» TASK STATEMENT
From the first line to the last, give the records again exactly and skip the pictures.

» SUPPLIED MATERIAL

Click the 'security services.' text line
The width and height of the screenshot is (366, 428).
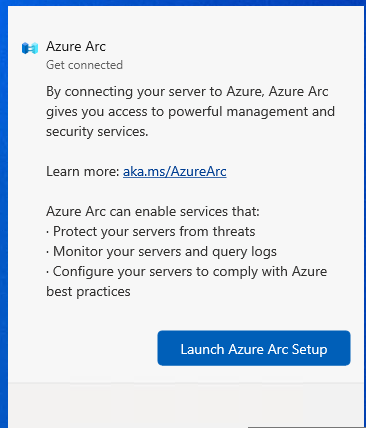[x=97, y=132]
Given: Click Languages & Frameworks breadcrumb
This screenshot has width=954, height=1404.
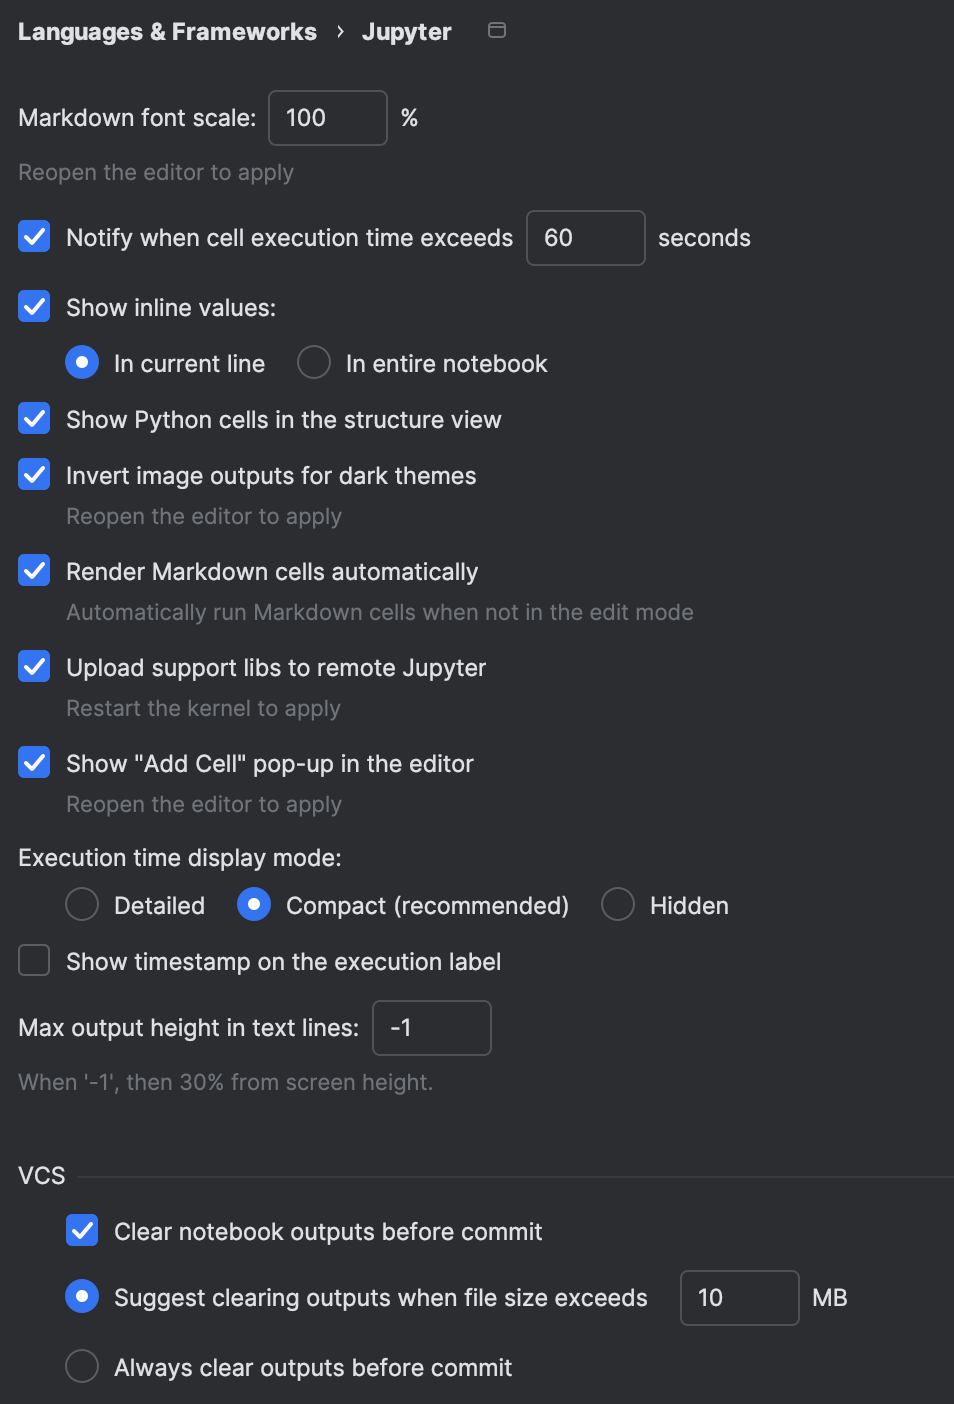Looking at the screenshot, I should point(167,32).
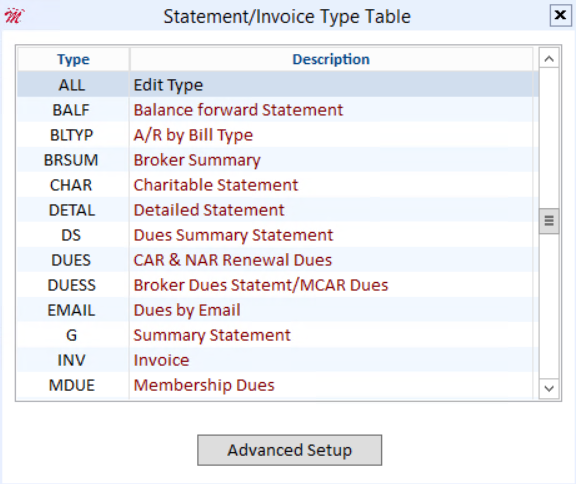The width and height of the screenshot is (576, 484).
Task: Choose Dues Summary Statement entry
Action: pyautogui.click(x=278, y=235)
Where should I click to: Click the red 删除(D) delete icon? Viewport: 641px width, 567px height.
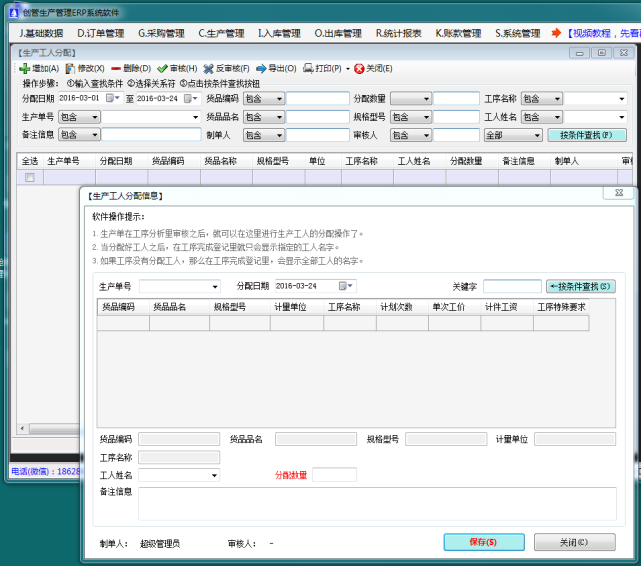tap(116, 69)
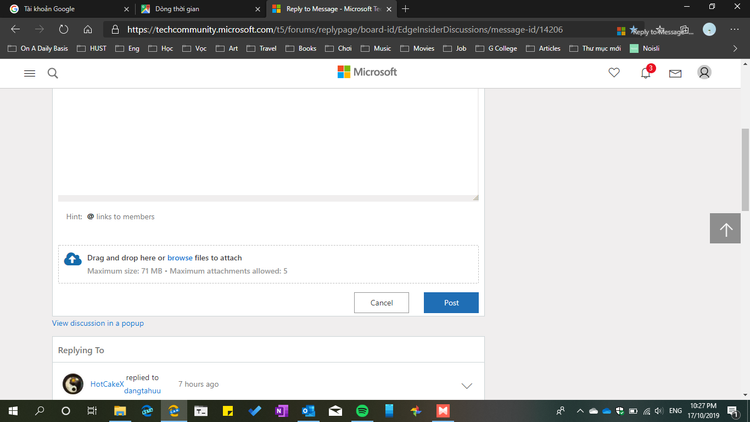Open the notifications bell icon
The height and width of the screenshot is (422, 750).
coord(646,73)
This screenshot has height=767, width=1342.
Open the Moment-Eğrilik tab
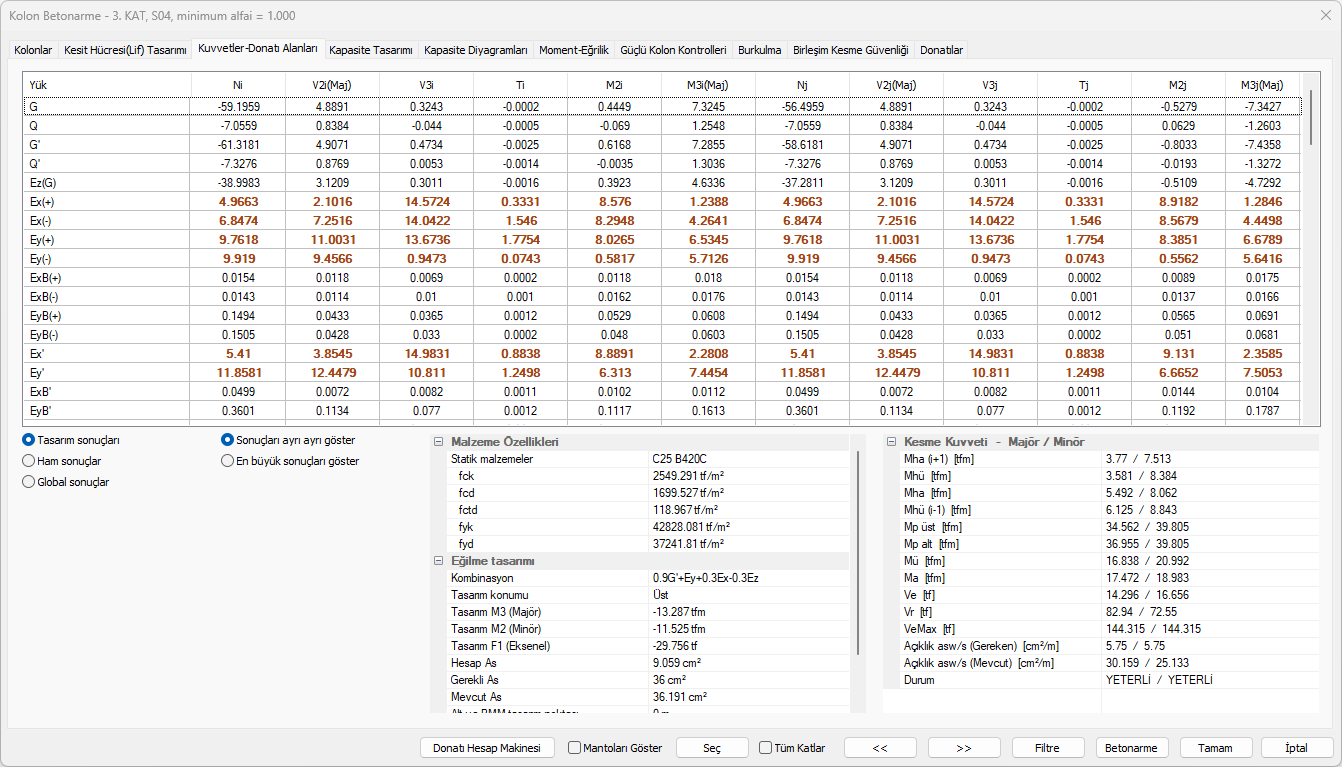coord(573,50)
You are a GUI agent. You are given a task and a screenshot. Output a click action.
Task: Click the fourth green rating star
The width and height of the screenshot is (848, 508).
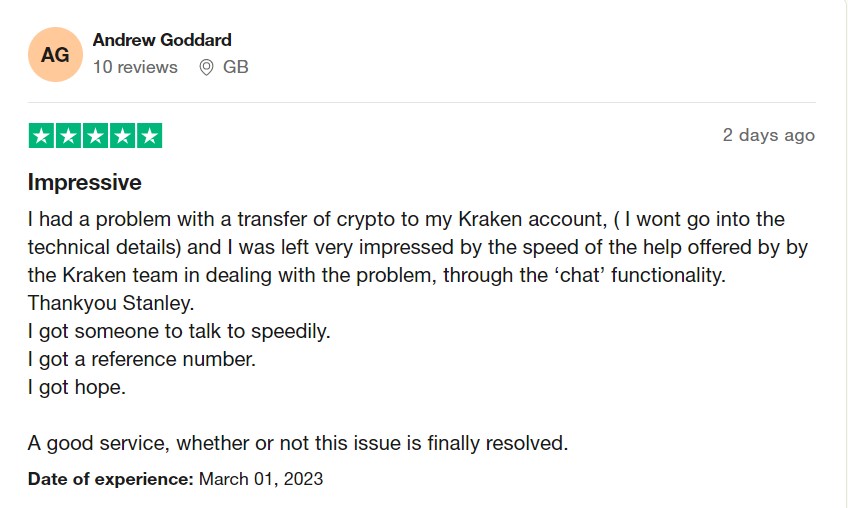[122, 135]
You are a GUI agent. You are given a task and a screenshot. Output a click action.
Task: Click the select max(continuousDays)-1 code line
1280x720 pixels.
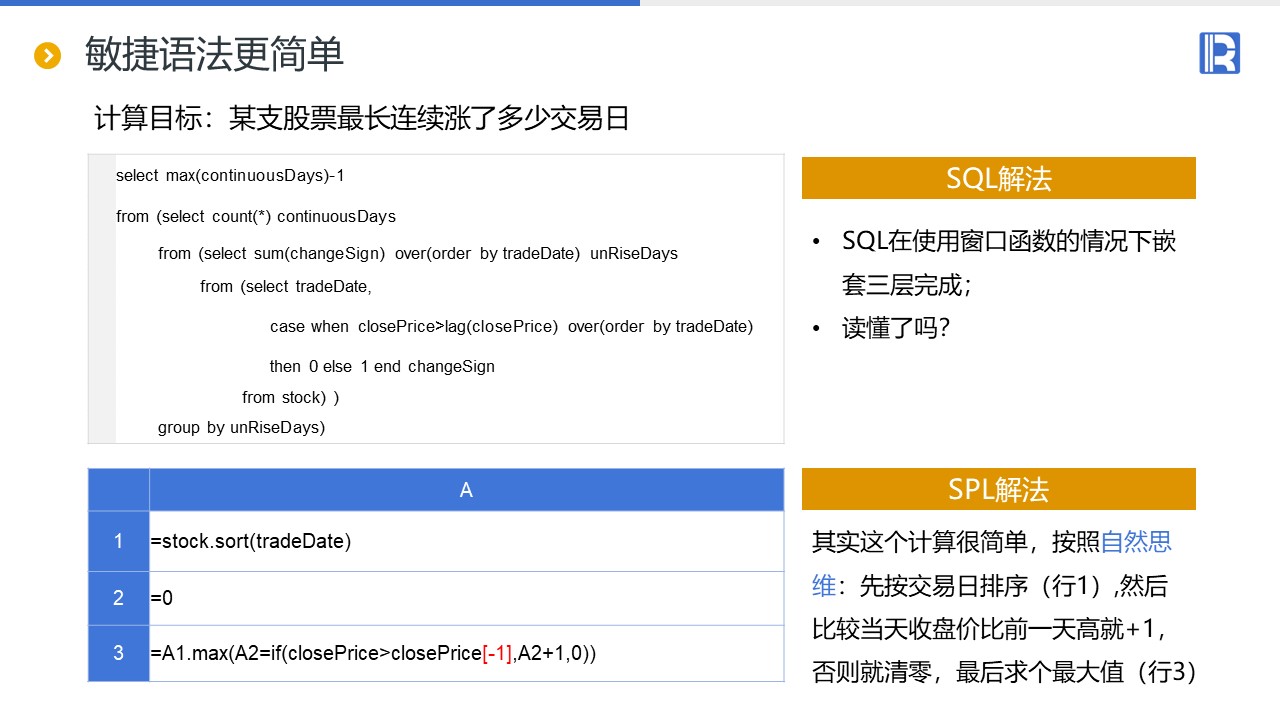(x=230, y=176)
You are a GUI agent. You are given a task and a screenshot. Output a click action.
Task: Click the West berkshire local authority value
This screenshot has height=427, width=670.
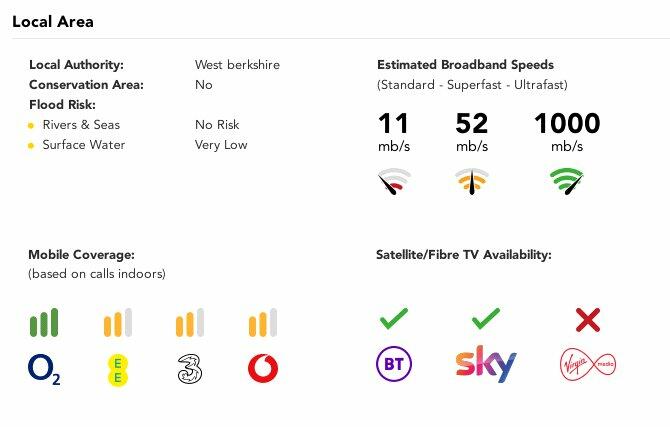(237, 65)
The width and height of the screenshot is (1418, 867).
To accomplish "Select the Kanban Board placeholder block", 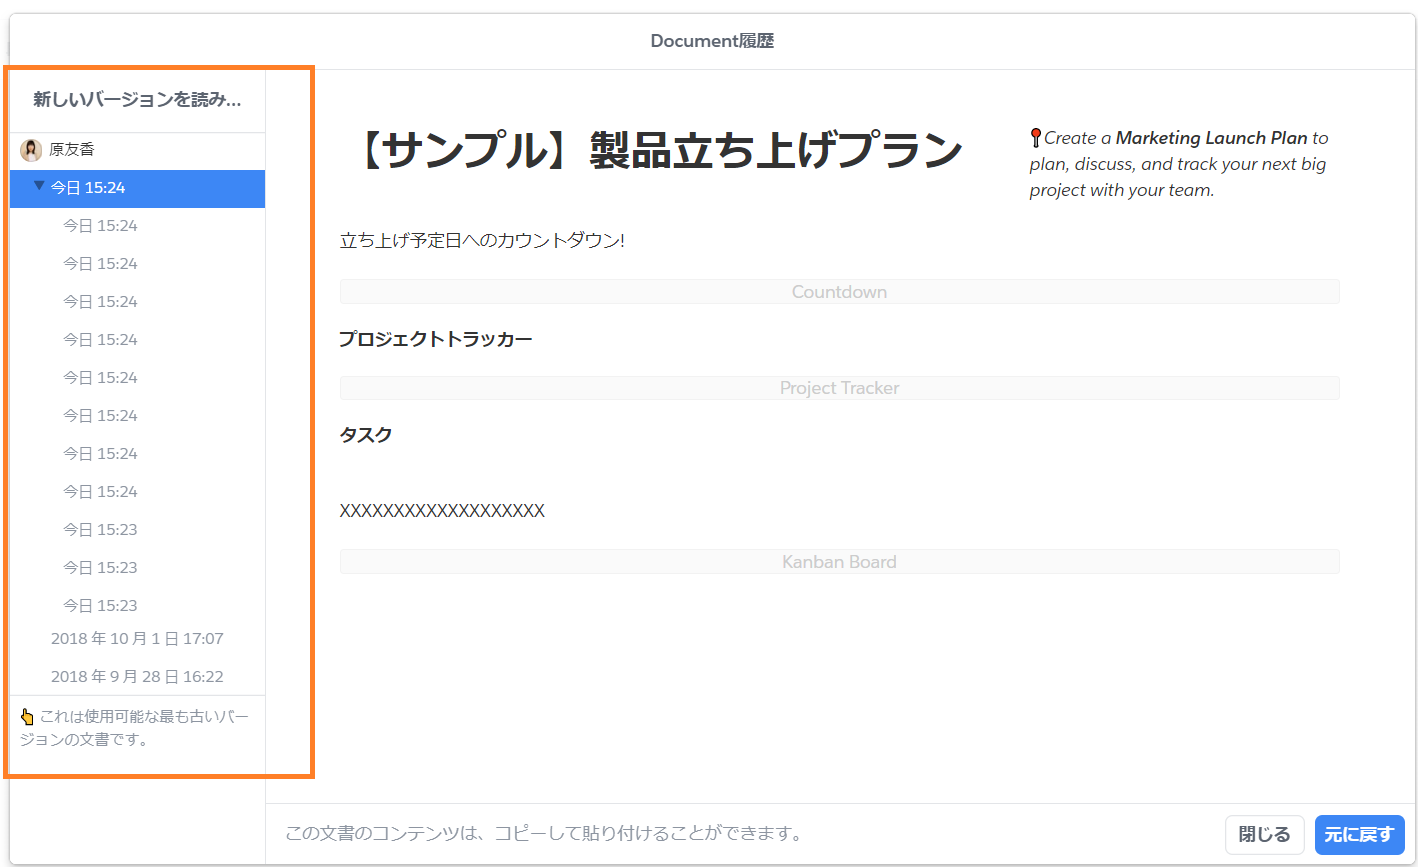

» REPLY TO THE TASK
Click the 'security services.' text line
The width and height of the screenshot is (366, 428).
[x=97, y=132]
Given: Click Languages & Frameworks breadcrumb
This screenshot has width=954, height=1404.
Looking at the screenshot, I should point(167,32).
The width and height of the screenshot is (576, 484).
Task: Choose Dues Summary Statement entry
Action: pyautogui.click(x=278, y=235)
Where should I click to: Click the red 删除(D) delete icon? Viewport: 641px width, 567px height.
tap(116, 69)
Open the notifications bell icon
The height and width of the screenshot is (422, 750).
coord(646,73)
This screenshot has height=767, width=1342.
Open the Moment-Eğrilik tab
coord(573,50)
You are a GUI agent. You are given a task and a screenshot. Output a click action.
Task: Click the fourth green rating star
The width and height of the screenshot is (848, 508).
[122, 135]
You are a GUI agent. You are given a task and a screenshot. Output a click action.
Task: Click the select max(continuousDays)-1 code line
1280x720 pixels.
(x=230, y=176)
You are a GUI agent. You are given a task and a screenshot. Output a click action.
Task: Click the West berkshire local authority value
This screenshot has height=427, width=670.
(237, 65)
The width and height of the screenshot is (1418, 867).
To accomplish "Select the Kanban Board placeholder block", 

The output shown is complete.